Hi!
Best Practice is a new CD-audio, mp3 slowdown and pitch compensation software.
Looks very much like the “The Amazing Slowdowner” but it’s free.
So far only for Windows platforms.
Also comes with a cool karaoke function that one can use to filter out singers,
whistle, ehh I mean recorders, or bodhran players, more fun than usefull but still cool.
That’s great Marcus, I’m going to check it out. Up till now I’ve been using the unregistered version of Amazing Slowdowner meaning I could only play the first 3 tracks of any CD. So to get around that I had to burn any tracks I wanted to learn which weren’t the first 3 onto a CD-RW first.
Hmmm. interesting. I just installed it and get an ‘Illegal Operation’ error popping up. If I’m persistent I can eventualy get it to open. Now it won’t play MP3s - tells me there is no Codec available. The website says you can??? Can’t play WAV untless in 16 bit stereo - mine are what I download off Clips and Sniffs - are they not 16 bit stereo? Mono perhaps?
I have only runned it from my laptop and my computer at work (good to have when you work late nights and the office is empty) and it all worked just fine. I have had similar problems with some older versions of Amazing slowdowner, I will look around and see if I can find something useful. I’ll get back to you on this.
Best Practice is a quite new and I believe that Robert Moerland have spent many hours of work to save himself 50$ and in the same time provided us with a good and FREE alternative. The software is also open source so anyone that wants to can contribute with new features.
I have tried to do something similar with wav-files in Matlab a few years ago but gave it up after a few weeks of frustration. Got it to slow down 50% with pitch compensation but then I could hardly recognize the tune
Other software
Sure, there are other applications out there that can slow down tunes or change pitch. Audacity, winamp, cubase … but for simplicity and ease of use The Amazing Slowdowner and BestPractice are hard to beat. When it comes to performance for the purpose of practicing and learning tunes I found BestPractice to be very useful. I’m also sure it will improve with time.

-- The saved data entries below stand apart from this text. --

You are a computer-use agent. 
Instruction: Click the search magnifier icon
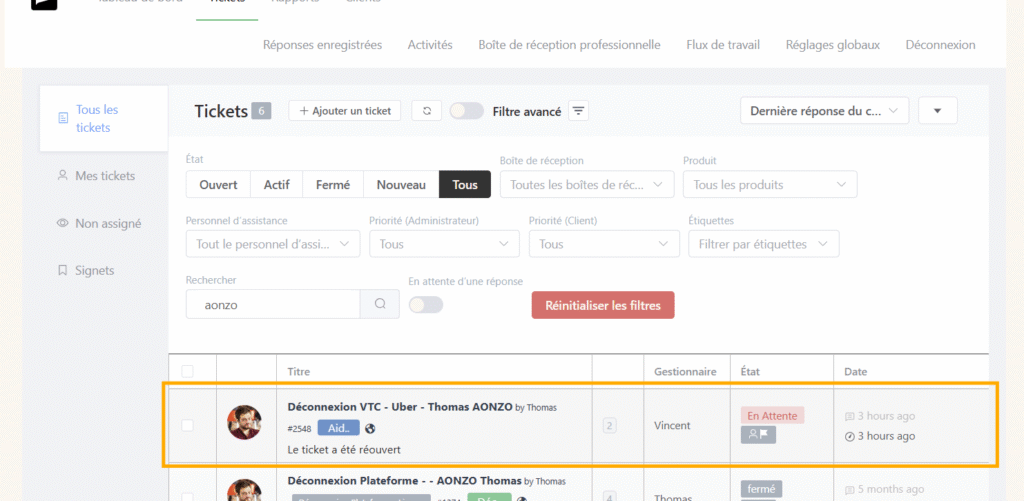380,304
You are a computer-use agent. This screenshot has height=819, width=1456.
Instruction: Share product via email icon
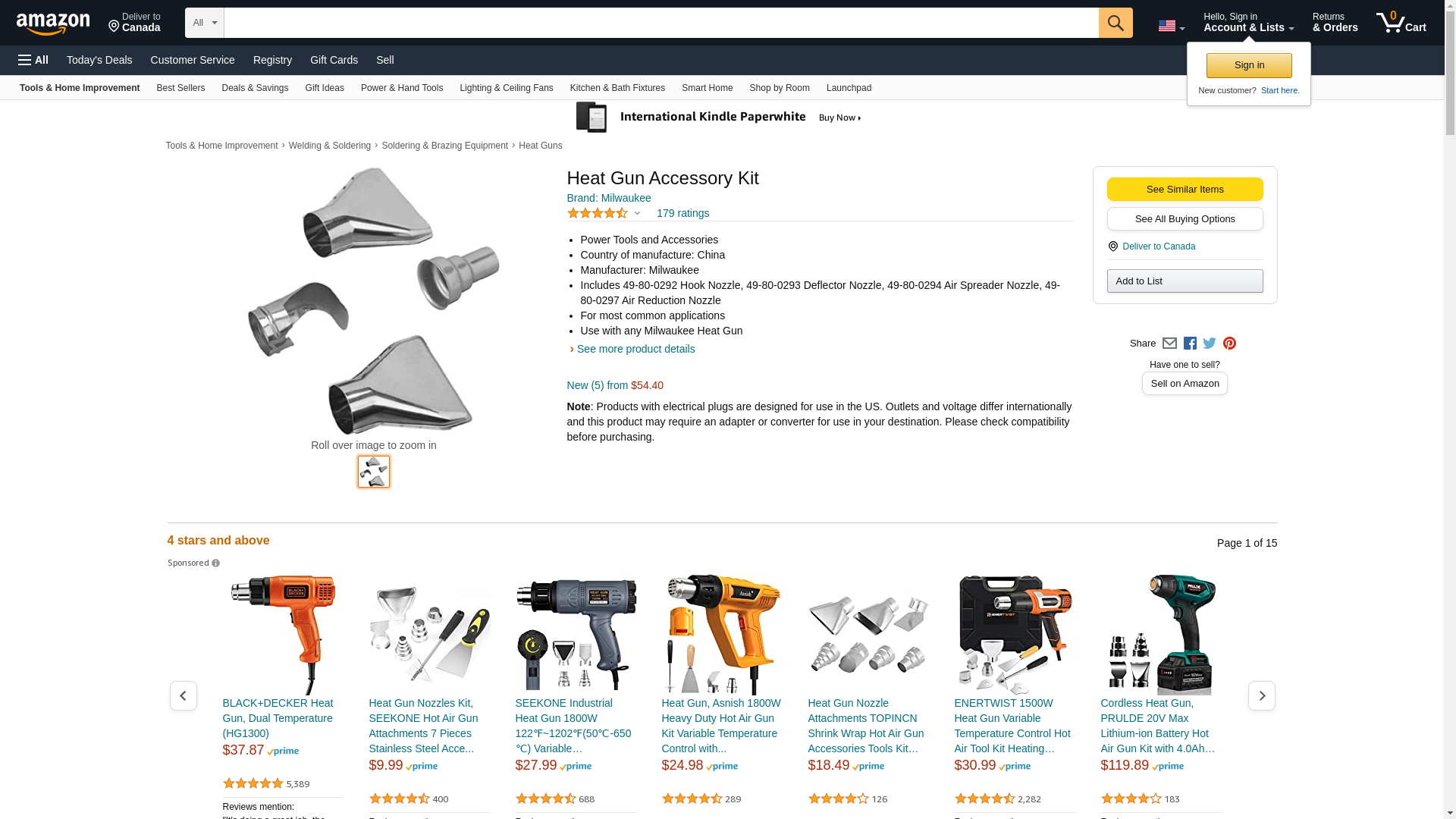pos(1169,344)
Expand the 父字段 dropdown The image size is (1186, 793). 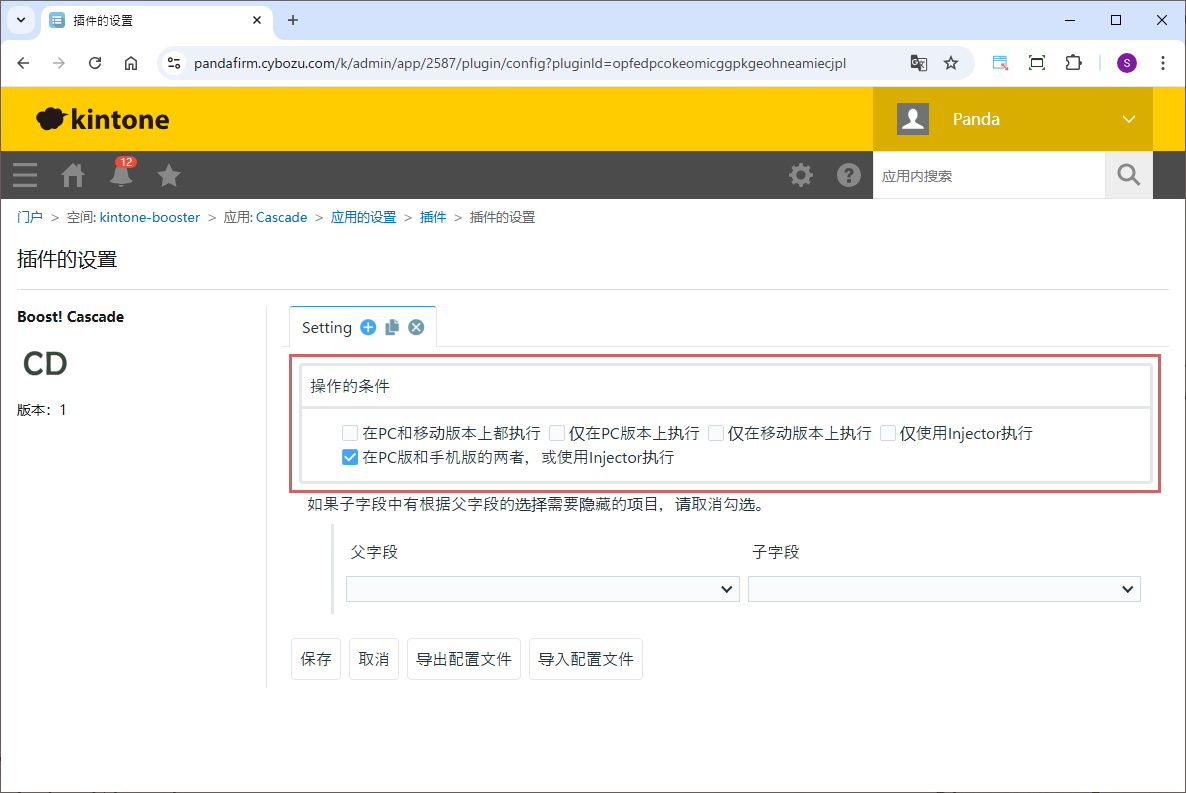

What are you listening to if you need to slow down tunes 400%, speedmetal???
Same here, nine out of ten times I try opening the program it disappears in illegal operations. The odd time it does manage to open properly it’s pretty clunky and I have uninstalled it again.
Seems like I was a bit overoptimistic, but BestPractise really works great on my computers.
I have tried to provoke the error you described but it runs smoothly every time for both mp3s and CDA (only had trouble with one home burned CD but I don’t blame the software for that).
However, I could not get it to open Ausdag’s mp3’ from clips and snips which worked just fine in Amazing slowdowner so I guess there still is some development left for BestPractice.
The Amazing slowdowner is a great little application but I have always had trouble running it (even v2.76), tend end up getting Error 139, “file type not supported” all of a sudden and a “Lower the settings in General Settings option”. This doesn’t happen with BestPractice when I’m running the same files.
So the conclusion is to try what works best for your system and stick with it if you are happy.
For the technically challenged.., your best bet is to download a codec pack like K-lite’s pack or the older Nimo pack, uncheck the vid codecs and just install audio, like lame mp3, ogg, AC3-Wav, etc.
You may be right - I haven’t tried it, and it’s on my home machine far, far away so I can’t check. I used a freebie CD to wav file converter and saved the tune I was working on. Audacity can slow it down and save it at the slower speed so it can be played in any player.
“+400%” means that it will speed it up 4 times. If you want to jazz up a slow air, you can give this a try.
Besides, don’t you play speedmetal on your flute, or are you one of theose hidebound strict traditionalists?
I haven’t seen similar freeware for the Mac, but I’ve been happy with Amazing Slow Downer and I think it is worth the $45, considering how often I use it. A couple of big selling points for me were the audio quality when slowed and the ability to slow down AAC files, which is the compression codec I use for my iTunes library.
the Error 139 in Amazing Slowdowner just means it isn;t registered. I bought it a little while ago and it works great on both MP3’s and AIFF’s. I am running on a Mac so no problem there. I think this is the only solution for the Mac though I may be wrong.
And for those geeky like me and working on tunes in pitches that are recorded with sets othr than D. Here’s my cheat sheet. While this may seem obvious, I wasn’t sure if that would be the case when actually changing the pitch of a tune but it appears to work fine. Feel free to add or change the numbers.
I’ll go and hide for a week, can I come back after that?
Are you sure about this?
Why would they let out a shareware that dont work properly without clearly stating why? Kind of bad marketing as this was the main reason to why I haven’t paid and registered the software.
Don’t want to risk paying for something that dont seem to work with my system. The specifics say that all features are there but only for the first track.
For the technically challenged.., your best bet is to download a codec pack like K-lite’s pack or the older Nimo pack, uncheck the vid codecs and just install audio, like lame mp3, ogg, AC3-Wav, etc.